* **Exercise description**
Copy the stretch of the listing from the line containing "click on base64enc." through the line containing "Looking at the image, I should click on (243, 590).", reproducing each line unchanged.

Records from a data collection
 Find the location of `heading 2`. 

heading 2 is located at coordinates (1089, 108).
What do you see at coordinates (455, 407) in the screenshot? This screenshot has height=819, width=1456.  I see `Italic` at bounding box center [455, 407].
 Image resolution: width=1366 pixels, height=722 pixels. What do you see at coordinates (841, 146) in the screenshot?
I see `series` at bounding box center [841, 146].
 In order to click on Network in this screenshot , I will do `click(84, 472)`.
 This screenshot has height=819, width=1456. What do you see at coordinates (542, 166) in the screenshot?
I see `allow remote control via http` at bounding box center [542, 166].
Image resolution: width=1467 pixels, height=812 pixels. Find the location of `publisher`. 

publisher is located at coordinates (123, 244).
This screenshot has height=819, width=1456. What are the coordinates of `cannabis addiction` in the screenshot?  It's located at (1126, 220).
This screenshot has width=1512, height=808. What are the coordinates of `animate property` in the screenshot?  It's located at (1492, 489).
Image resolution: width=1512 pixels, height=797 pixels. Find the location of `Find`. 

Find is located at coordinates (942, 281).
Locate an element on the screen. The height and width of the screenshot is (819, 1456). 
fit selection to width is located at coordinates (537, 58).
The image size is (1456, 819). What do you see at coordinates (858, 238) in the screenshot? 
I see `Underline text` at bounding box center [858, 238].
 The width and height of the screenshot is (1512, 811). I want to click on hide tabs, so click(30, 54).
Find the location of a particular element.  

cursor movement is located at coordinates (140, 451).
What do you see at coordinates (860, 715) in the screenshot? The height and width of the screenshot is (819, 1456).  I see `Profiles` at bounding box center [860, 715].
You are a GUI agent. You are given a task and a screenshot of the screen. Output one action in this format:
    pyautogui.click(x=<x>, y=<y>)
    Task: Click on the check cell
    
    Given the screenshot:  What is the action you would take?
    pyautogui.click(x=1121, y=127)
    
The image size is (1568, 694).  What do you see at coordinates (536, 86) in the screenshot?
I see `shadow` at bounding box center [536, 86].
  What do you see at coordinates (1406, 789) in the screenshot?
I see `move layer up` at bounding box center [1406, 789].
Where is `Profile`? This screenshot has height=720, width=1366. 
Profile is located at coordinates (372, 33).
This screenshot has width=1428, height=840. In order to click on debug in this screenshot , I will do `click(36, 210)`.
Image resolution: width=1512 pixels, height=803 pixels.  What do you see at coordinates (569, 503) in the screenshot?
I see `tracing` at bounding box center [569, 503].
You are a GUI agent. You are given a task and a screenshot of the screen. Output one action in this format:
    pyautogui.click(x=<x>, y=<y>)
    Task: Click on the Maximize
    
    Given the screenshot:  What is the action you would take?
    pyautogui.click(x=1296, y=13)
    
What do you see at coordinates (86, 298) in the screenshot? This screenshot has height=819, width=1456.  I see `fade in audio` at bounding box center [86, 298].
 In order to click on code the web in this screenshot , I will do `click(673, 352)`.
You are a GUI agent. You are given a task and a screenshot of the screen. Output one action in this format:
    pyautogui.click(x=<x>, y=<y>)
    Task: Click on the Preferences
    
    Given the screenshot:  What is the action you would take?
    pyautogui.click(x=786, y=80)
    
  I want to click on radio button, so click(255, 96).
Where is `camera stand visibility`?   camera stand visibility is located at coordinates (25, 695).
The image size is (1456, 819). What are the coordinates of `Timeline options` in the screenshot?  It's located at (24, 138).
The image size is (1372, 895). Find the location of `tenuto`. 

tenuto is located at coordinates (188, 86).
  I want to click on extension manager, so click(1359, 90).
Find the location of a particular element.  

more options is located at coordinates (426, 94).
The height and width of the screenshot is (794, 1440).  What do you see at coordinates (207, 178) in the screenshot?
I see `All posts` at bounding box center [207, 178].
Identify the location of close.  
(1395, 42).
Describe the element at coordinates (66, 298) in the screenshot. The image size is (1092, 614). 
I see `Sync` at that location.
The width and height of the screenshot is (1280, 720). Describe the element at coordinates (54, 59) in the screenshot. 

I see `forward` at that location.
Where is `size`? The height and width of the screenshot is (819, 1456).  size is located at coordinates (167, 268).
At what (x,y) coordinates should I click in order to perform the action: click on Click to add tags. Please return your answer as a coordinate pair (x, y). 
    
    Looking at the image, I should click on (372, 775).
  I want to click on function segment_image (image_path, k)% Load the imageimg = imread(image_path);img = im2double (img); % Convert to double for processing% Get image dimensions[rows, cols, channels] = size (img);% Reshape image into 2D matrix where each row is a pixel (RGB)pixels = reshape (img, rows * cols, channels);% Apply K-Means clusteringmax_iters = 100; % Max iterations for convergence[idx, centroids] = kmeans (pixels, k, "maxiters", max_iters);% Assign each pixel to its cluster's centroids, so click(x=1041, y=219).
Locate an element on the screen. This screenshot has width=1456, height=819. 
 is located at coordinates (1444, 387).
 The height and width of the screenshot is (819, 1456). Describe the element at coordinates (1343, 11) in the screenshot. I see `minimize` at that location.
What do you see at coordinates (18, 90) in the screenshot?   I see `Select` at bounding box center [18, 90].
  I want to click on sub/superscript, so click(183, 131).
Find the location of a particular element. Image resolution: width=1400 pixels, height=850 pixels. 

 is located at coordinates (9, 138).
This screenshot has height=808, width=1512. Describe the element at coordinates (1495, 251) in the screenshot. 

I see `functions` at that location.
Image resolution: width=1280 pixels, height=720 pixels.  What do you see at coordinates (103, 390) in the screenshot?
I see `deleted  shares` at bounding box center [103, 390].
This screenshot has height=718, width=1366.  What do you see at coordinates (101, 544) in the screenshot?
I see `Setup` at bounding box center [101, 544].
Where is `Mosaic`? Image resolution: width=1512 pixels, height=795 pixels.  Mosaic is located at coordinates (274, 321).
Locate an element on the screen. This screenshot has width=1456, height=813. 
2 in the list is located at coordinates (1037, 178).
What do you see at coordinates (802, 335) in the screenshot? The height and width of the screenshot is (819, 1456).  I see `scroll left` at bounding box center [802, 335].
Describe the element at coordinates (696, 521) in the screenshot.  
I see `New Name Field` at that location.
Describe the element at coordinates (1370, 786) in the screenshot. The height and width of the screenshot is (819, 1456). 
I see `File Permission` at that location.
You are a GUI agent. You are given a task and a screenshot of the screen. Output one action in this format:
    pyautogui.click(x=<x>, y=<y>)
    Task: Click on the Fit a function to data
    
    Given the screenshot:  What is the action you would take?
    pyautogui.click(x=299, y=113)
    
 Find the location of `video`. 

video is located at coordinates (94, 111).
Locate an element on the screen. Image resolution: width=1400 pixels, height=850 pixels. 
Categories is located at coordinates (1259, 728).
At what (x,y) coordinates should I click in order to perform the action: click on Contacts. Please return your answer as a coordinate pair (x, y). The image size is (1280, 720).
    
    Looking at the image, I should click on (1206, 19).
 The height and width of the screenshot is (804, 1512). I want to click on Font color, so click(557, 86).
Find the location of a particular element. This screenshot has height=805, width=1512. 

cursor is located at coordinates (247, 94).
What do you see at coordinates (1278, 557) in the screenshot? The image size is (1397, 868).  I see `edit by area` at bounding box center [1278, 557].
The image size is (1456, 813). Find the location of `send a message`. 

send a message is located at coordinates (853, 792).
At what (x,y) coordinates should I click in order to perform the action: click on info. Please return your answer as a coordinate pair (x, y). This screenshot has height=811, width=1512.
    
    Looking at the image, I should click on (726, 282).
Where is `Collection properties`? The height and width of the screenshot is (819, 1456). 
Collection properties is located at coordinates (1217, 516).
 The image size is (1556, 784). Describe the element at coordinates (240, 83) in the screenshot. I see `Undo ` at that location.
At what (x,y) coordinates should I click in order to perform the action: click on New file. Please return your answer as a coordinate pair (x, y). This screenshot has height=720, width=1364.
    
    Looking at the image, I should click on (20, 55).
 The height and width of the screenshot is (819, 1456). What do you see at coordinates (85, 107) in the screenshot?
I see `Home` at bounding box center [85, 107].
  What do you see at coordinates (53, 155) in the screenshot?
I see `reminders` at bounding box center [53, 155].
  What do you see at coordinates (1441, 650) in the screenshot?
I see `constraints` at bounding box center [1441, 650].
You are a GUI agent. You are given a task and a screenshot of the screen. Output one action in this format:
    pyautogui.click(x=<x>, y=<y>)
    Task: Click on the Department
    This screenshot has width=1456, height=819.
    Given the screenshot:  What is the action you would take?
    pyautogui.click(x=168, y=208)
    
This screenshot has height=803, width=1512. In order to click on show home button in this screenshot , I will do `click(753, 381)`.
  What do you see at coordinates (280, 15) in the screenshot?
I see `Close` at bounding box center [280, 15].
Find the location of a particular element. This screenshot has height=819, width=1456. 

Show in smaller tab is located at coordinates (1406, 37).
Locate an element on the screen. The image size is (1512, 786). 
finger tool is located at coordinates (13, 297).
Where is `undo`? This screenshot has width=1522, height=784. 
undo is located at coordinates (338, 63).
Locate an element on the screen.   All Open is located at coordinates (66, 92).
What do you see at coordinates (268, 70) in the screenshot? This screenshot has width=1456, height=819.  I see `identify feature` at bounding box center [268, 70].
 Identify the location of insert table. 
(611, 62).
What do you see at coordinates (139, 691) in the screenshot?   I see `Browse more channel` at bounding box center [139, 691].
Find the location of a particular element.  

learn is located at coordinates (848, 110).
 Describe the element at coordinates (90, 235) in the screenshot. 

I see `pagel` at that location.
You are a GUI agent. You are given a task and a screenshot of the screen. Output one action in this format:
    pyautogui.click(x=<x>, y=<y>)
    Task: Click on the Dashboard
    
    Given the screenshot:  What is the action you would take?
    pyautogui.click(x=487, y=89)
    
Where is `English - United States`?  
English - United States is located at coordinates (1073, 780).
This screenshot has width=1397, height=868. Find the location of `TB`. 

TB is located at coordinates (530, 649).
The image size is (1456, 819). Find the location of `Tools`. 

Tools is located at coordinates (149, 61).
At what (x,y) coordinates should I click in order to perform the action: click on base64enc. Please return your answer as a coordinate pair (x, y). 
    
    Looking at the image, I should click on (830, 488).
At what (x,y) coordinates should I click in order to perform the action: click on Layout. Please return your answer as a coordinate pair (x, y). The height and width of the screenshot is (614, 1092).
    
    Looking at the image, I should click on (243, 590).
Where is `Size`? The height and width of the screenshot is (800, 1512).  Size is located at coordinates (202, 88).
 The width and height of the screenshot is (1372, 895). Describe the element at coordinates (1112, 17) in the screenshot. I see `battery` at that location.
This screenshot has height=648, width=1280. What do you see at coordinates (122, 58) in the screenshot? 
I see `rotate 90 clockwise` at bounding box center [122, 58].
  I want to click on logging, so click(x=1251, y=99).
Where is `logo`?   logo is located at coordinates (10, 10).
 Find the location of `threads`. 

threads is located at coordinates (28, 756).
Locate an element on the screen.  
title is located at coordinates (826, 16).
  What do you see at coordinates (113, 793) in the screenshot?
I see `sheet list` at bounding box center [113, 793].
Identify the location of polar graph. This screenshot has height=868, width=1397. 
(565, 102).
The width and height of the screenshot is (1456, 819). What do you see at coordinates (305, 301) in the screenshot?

* **Reply**
At what (x,y) coordinates should I click in order to perform the action: click on base64enc. Please return your answer as a coordinate pair (x, y). 
    
    Looking at the image, I should click on (830, 488).
At what (x,y) coordinates should I click in order to perform the action: click on Layout. Please return your answer as a coordinate pair (x, y). The height and width of the screenshot is (614, 1092).
    
    Looking at the image, I should click on (243, 590).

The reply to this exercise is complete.